About 3×104 cells were seeded on the cover glass of sixwell plates and cultured for 48 h. After fixing with 4% paraformaldehyde in a 37 ℃ water bath for 15 min to maintain cell morphology, cells were permeabilized in PBS + 0.3% Triton X-100 for 15 min, and incubated with anti-p53 (1:100, Proteintech), anti-YAP (1:100; Affinity), and anti-TAZ (1:100; Proteintech) at 4 ℃ overnight, followed by anti-rabbit Cy3-labeled secondary antibody (1:150; ABclonal). PBS washing was performed required for each step.

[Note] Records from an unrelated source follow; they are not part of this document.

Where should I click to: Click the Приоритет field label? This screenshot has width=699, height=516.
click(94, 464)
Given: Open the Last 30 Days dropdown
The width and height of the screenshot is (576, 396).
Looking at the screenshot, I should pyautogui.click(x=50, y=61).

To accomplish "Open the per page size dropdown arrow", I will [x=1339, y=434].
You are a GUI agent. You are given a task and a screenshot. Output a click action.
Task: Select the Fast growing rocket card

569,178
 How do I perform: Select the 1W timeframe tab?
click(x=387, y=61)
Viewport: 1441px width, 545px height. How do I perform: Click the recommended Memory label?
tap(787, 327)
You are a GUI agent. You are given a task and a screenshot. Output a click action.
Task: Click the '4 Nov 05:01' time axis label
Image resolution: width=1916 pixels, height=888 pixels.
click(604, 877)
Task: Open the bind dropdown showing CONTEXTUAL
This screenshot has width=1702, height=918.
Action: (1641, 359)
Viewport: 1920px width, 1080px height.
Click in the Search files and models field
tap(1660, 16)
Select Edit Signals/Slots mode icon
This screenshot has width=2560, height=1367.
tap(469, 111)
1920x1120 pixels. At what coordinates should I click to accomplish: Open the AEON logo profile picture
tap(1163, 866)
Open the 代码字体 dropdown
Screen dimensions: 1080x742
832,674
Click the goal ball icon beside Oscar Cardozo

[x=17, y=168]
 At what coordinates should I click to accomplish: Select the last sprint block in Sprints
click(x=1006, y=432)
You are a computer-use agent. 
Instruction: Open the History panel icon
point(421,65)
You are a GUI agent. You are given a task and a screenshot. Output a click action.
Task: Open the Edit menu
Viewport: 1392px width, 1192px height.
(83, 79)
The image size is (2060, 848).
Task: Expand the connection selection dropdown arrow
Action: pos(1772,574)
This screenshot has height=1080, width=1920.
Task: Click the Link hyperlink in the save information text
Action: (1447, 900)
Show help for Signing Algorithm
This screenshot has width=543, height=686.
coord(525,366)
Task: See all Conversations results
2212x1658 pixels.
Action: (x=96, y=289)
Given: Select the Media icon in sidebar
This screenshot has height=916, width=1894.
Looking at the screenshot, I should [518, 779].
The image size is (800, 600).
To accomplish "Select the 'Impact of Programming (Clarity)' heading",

The animal protocol was approved by the ethical review committee of the Affiliated Hospital of Jining Medical University. Eight-week-old male BALB/c nude mice (Beijing Weitong Lihua Laboratory Animal Technology Co., Ltd.) were anesthetized with 4% chloraldehyde hydrate (100 μL/10 g), and body temperature was maintained by heating blankets. The thoracoabdominal skin of nude mice was sterilized with 75% alcohol and iodophor, respectively. After cutting open the skin at the lower right of the cartilago to expose the lobe of the liver, cell suspension (50 μL/25 μL serum-free and 25 μL of Matrigel containing 500 000 cells) was injected into the liver capsule slowly. Then, the syringe was pulled out and the injection port was pressed for 2–5 min with an iodophor cotton ball. Finally, the incision was sutured layer by layer according to the anatomical structure. Mice were sacrificed 44 days after tumor-cell inoculation. Afterwards, liver tissues, lung tissues, and abdominal-metastasis tumors were fixed in 4% saline-buffered formalin, embedded in paraffin, sectioned at 4 μm, and stained with H&E and IHC.
Statistical analyses were performed using the SPSS 13.0 software package (SPSS, Chicago, IL, USA) and GraphPad Prism Software (version 6, La Jolla, CA, USA). For statistical comparison of two groups, two-sided Student’s t test with the same variances was used. Differences between variables were analyzed by two-tailed or Fisher exact tests. Survival curves were plotted using the Kaplan–Meier method and compared with log-rank tests. Multivariate survival analysis was performed for all parameters found to be significant in univariate analysis using a Cox regression model. Comparisons between groups for statistical significance were performed with a two-tailed Student t test. Data are presented as the mean ± SD. P values < 0.05 were considered significant.